Bugün bitki sadece kontrollü bir şekilde parçalanıyor. Sadece kalın yan kökleri çıkarırsınız ve ardından bitkinin birkaç yıl içinde yenilenmesine izin verirsiniz. Sonuç olarak stok daha iyi korunur, ancak küresel talep doğal kaynaklardan karşılanamaz. Afrika dışında özel olarak şeytan pençesini yetiştirmek için girişimlerde bulunuluyor - şimdiye kadar sadece ılımlı başarı umutları olan zor bir girişim.
Şeytanın pençe kökünün çeşitli rahatsızlıkların önlenmesi ve tedavisinde rolü, bireysel klinik tabloya bağlıdır. Klinik çalışmalara göre, etkileri kronik eklem iltihabında akut iltihaplanma süreçlerinden daha etkilidir. Genellikle sadece şiddetli ağrı tedavisinde destekleyici bir rol oynayabilirken, hafif şikayetler için tek çare olarak kullanılabilir.

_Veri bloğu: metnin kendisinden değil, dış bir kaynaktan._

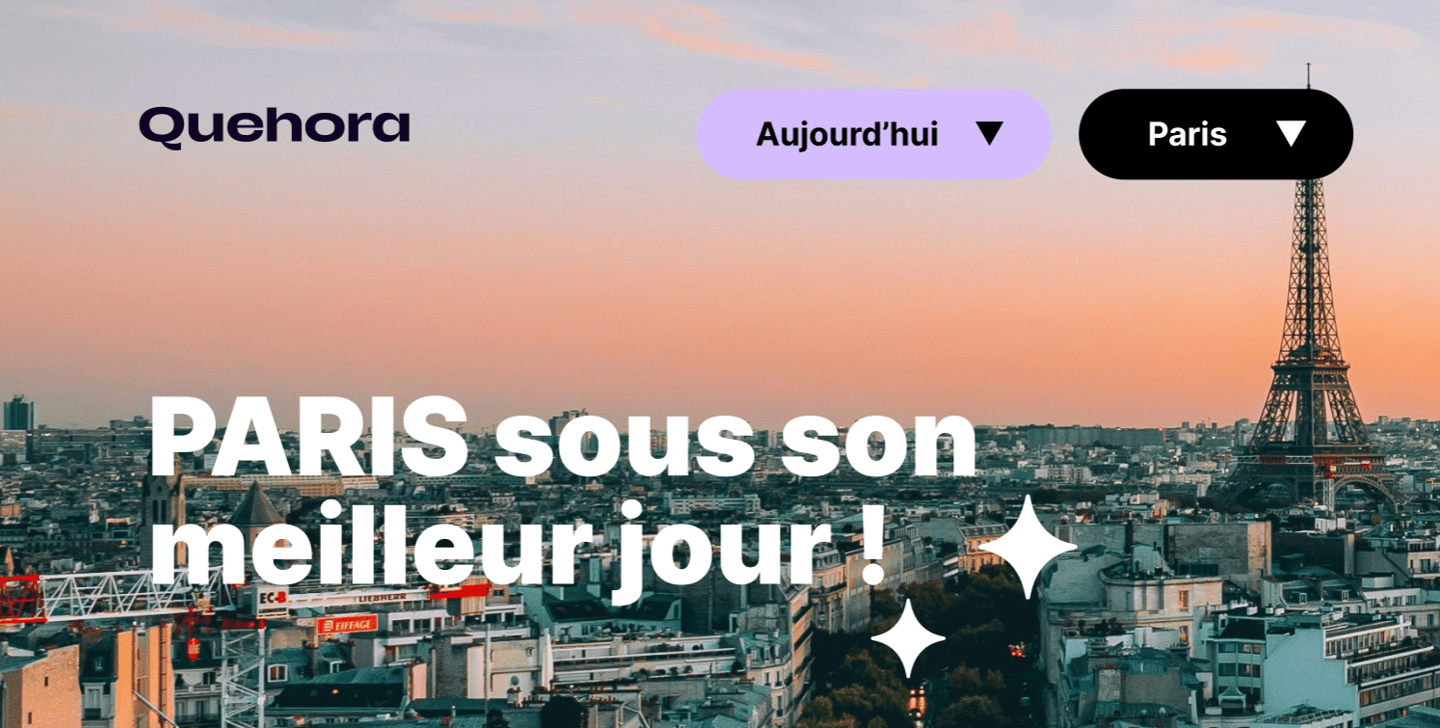Click the white triangle arrow beside Paris
Viewport: 1440px width, 728px height.
(1291, 133)
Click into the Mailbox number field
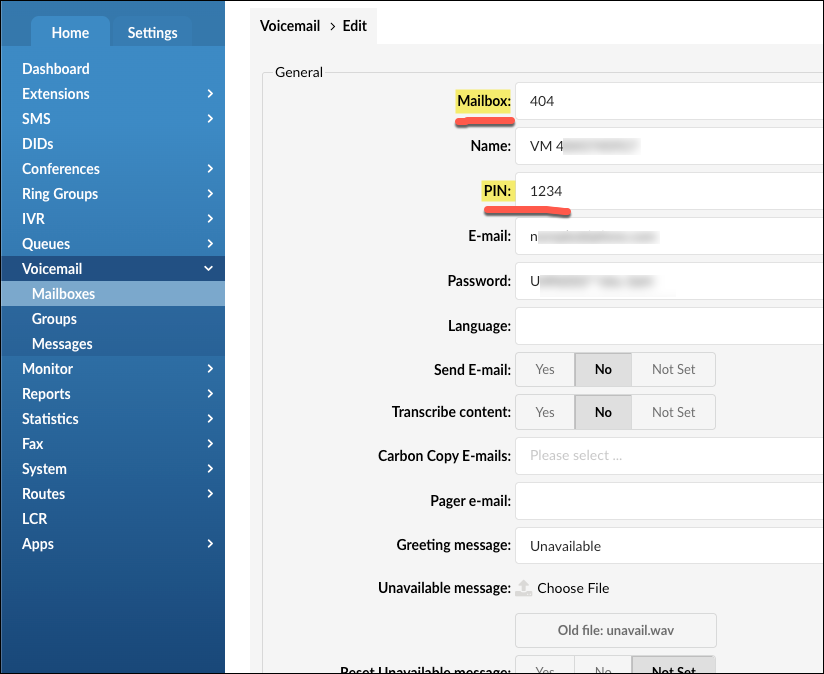The width and height of the screenshot is (824, 674). (x=668, y=101)
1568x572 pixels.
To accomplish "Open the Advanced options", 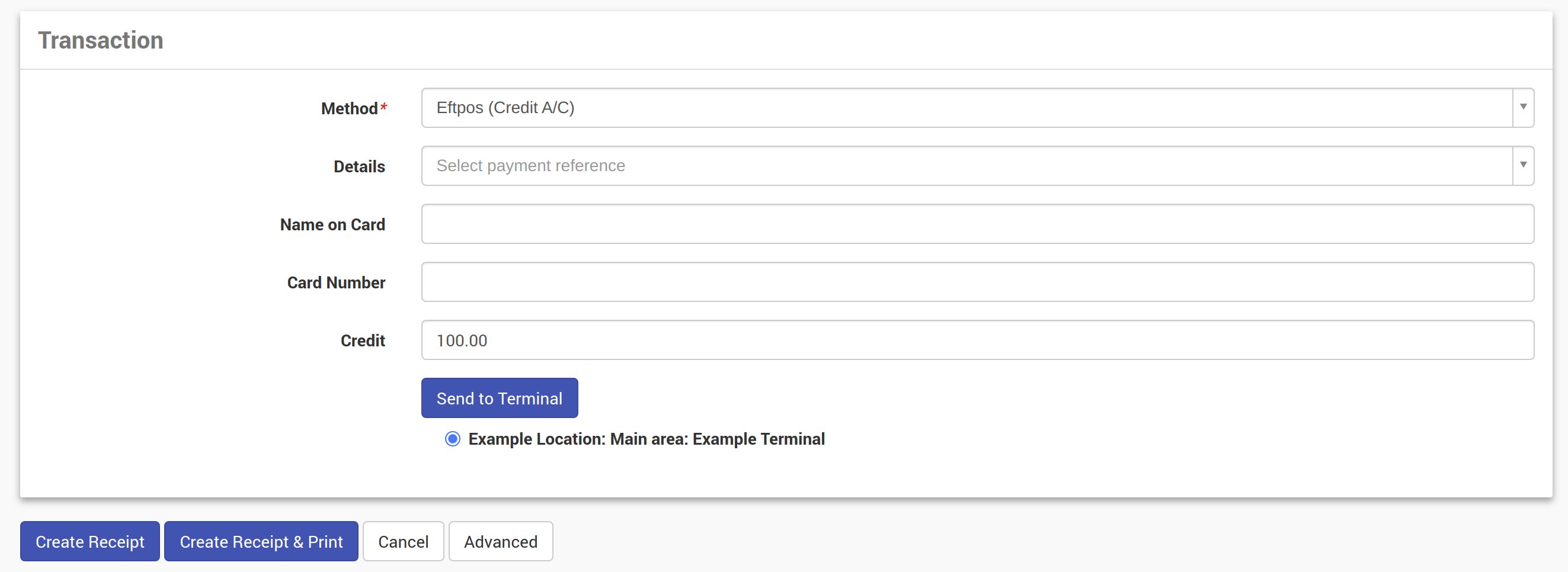I will (x=500, y=541).
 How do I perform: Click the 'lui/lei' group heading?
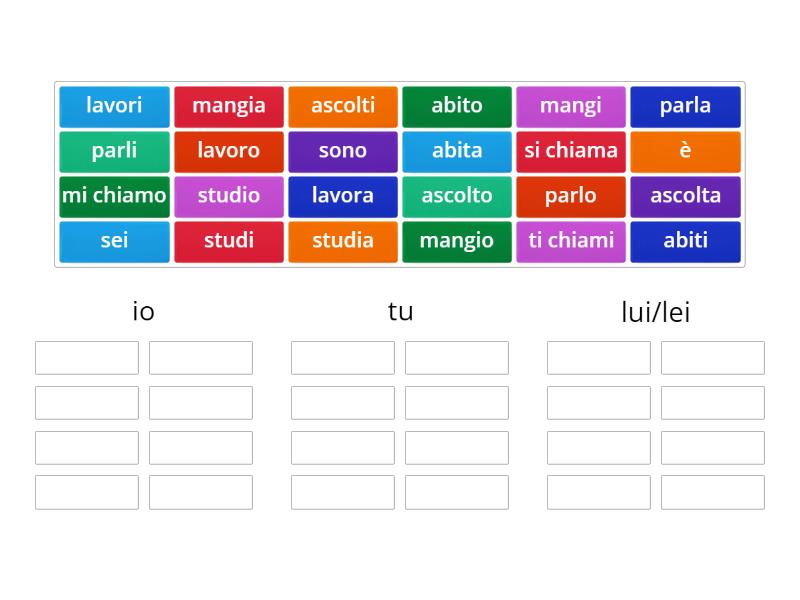pos(656,312)
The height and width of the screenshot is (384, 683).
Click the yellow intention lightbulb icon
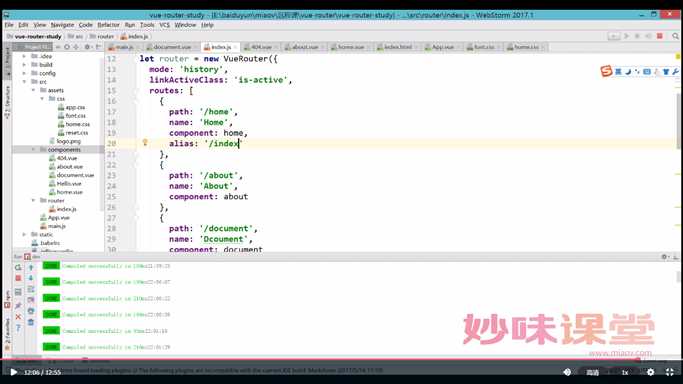145,142
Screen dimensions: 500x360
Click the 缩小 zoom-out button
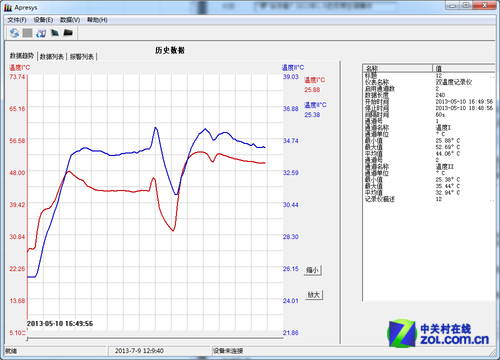[313, 270]
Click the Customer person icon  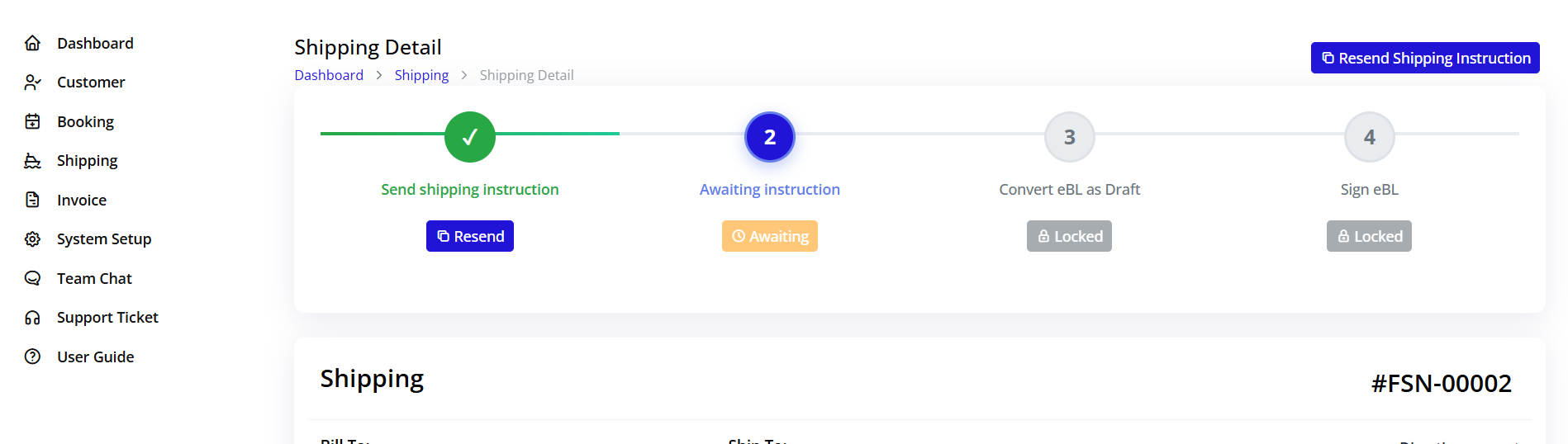click(x=33, y=83)
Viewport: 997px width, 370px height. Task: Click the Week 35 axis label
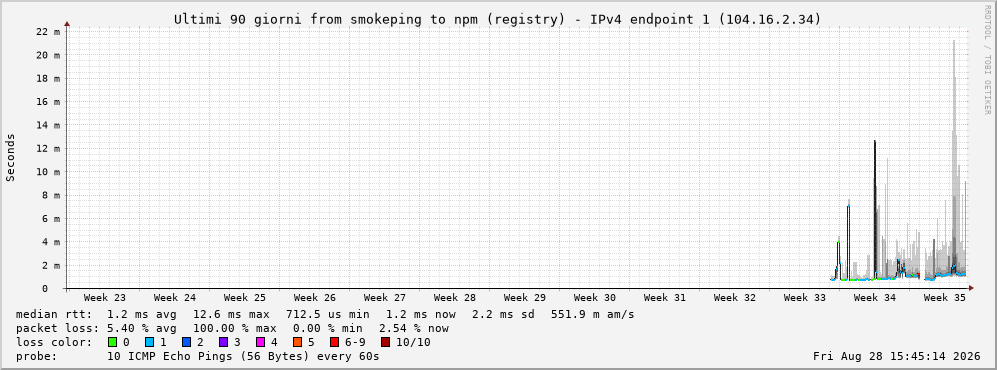coord(944,297)
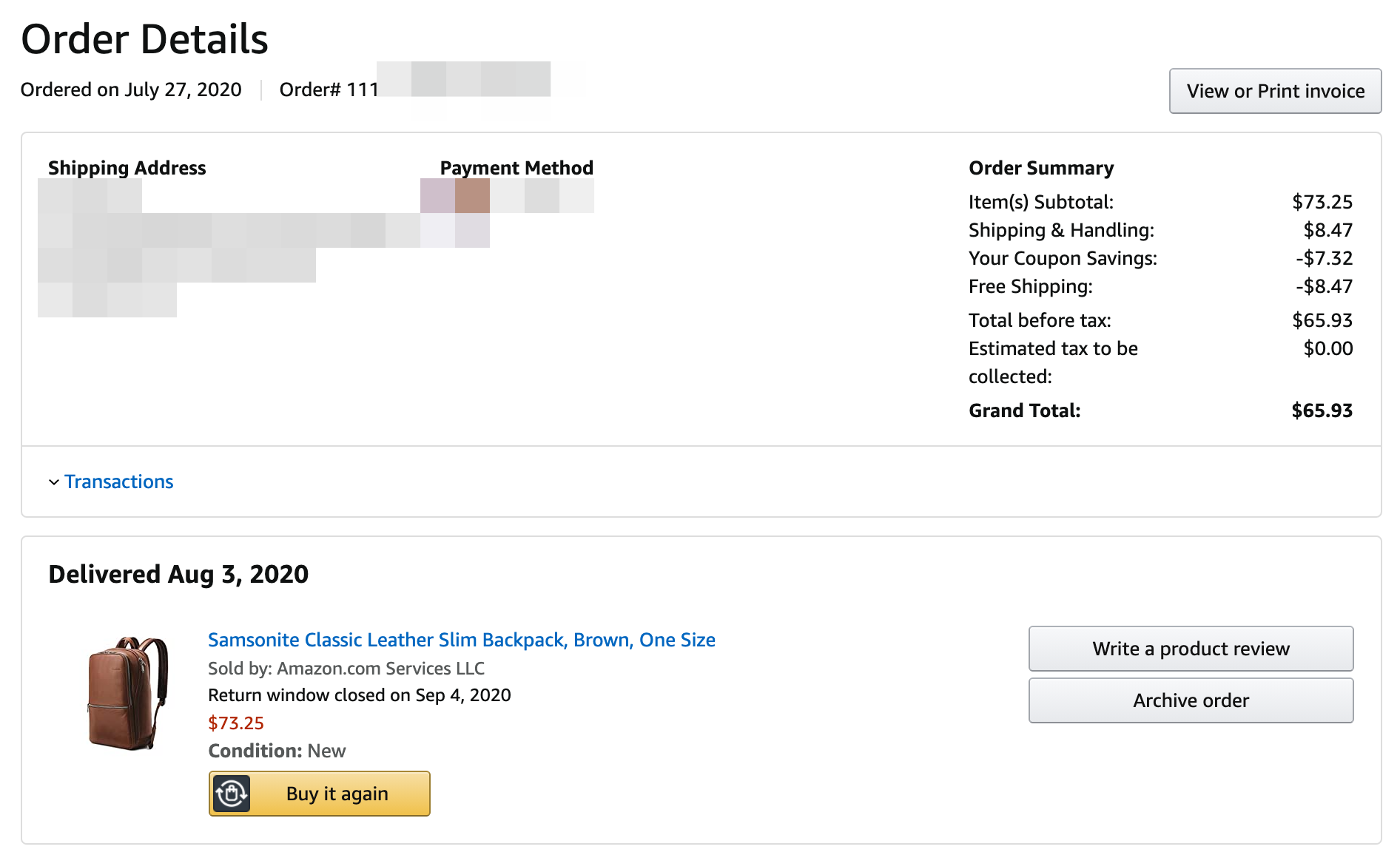
Task: Open the Transactions link
Action: point(118,481)
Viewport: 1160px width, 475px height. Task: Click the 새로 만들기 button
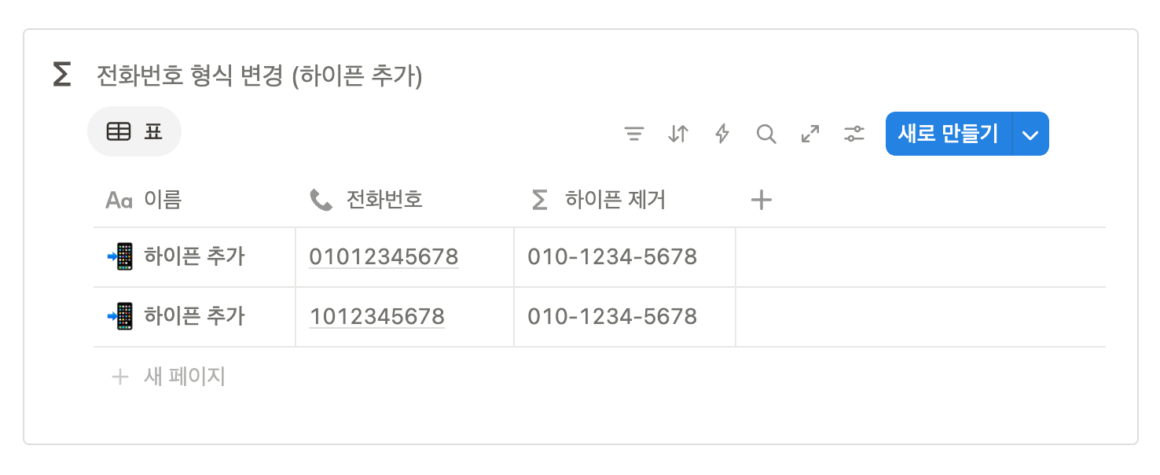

Özellikle kronik ağrı hastaları, kimyasal ilaçların korunmasına yardımcı olan doğadan bu tür alternatifler için genellikle minnettar olurlar. Hoş olmayan yan etkiler ve uzun vadeli sonuç olarak ortaya çıkan hasar böylece önlenebilir veya en azından önemli ölçüde azaltılabilir. Bununla birlikte Harpagophytum procumbens, istenen etkinin ortaya çıkması iki ila dört hafta sürdüğü için akut veya şiddetli ağrının tedavisi için uygun değildir.
Klasik homeopati ayrıca Afrika şeytan pençesinin iyileştirici gücünü, tipik olarak D2'den D6'ya kadar olan güçlerde kullanır. Buradaki ana uygulama alanları osteoartrit ve disk problemleridir. Gut, ankilozan spondilit, aynı zamanda zona gibi cilt hastalıkları da uygulama alanları arasındadır.